ASSIGNMENT
Every entry must be transcribed without alteration.

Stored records

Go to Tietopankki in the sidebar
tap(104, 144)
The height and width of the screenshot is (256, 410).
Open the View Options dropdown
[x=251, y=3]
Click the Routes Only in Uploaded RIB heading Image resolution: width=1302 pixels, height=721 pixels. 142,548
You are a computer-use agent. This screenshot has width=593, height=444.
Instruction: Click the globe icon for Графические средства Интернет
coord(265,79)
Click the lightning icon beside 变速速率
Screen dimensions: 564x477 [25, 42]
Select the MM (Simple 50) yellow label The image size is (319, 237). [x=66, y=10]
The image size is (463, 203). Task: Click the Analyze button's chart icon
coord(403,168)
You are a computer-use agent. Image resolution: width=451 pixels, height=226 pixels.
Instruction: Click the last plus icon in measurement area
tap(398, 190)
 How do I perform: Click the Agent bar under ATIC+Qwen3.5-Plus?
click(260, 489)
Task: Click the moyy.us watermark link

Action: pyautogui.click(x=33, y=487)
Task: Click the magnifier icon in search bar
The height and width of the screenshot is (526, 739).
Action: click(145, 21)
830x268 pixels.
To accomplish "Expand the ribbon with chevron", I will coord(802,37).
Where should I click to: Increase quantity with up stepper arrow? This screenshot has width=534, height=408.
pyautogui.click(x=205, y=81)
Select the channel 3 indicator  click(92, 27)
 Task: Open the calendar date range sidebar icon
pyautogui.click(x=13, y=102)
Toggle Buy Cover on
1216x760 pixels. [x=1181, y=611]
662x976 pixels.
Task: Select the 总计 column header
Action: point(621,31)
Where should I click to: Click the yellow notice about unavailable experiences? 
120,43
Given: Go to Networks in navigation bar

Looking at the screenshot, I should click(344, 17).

EXPECTED ANSWER
Go to Tietopankki in the sidebar
tap(104, 144)
The height and width of the screenshot is (256, 410).
Open the View Options dropdown
[x=251, y=3]
Click the Routes Only in Uploaded RIB heading Image resolution: width=1302 pixels, height=721 pixels. 142,548
You are a computer-use agent. This screenshot has width=593, height=444.
Instruction: Click the globe icon for Графические средства Интернет
coord(265,79)
Click the lightning icon beside 变速速率
Screen dimensions: 564x477 [25, 42]
Select the MM (Simple 50) yellow label The image size is (319, 237). [x=66, y=10]
The image size is (463, 203). Task: Click the Analyze button's chart icon
coord(403,168)
You are a computer-use agent. Image resolution: width=451 pixels, height=226 pixels.
Instruction: Click the last plus icon in measurement area
tap(398, 190)
 How do I perform: Click the Agent bar under ATIC+Qwen3.5-Plus?
click(260, 489)
Task: Click the moyy.us watermark link

Action: pyautogui.click(x=33, y=487)
Task: Click the magnifier icon in search bar
The height and width of the screenshot is (526, 739).
Action: click(145, 21)
830x268 pixels.
To accomplish "Expand the ribbon with chevron", I will coord(802,37).
Where should I click to: Increase quantity with up stepper arrow? This screenshot has width=534, height=408.
pyautogui.click(x=205, y=81)
Select the channel 3 indicator  click(92, 27)
 Task: Open the calendar date range sidebar icon
pyautogui.click(x=13, y=102)
Toggle Buy Cover on
1216x760 pixels. [x=1181, y=611]
662x976 pixels.
Task: Select the 总计 column header
Action: point(621,31)
Where should I click to: Click the yellow notice about unavailable experiences? 
120,43
Given: Go to Networks in navigation bar

Looking at the screenshot, I should click(344, 17).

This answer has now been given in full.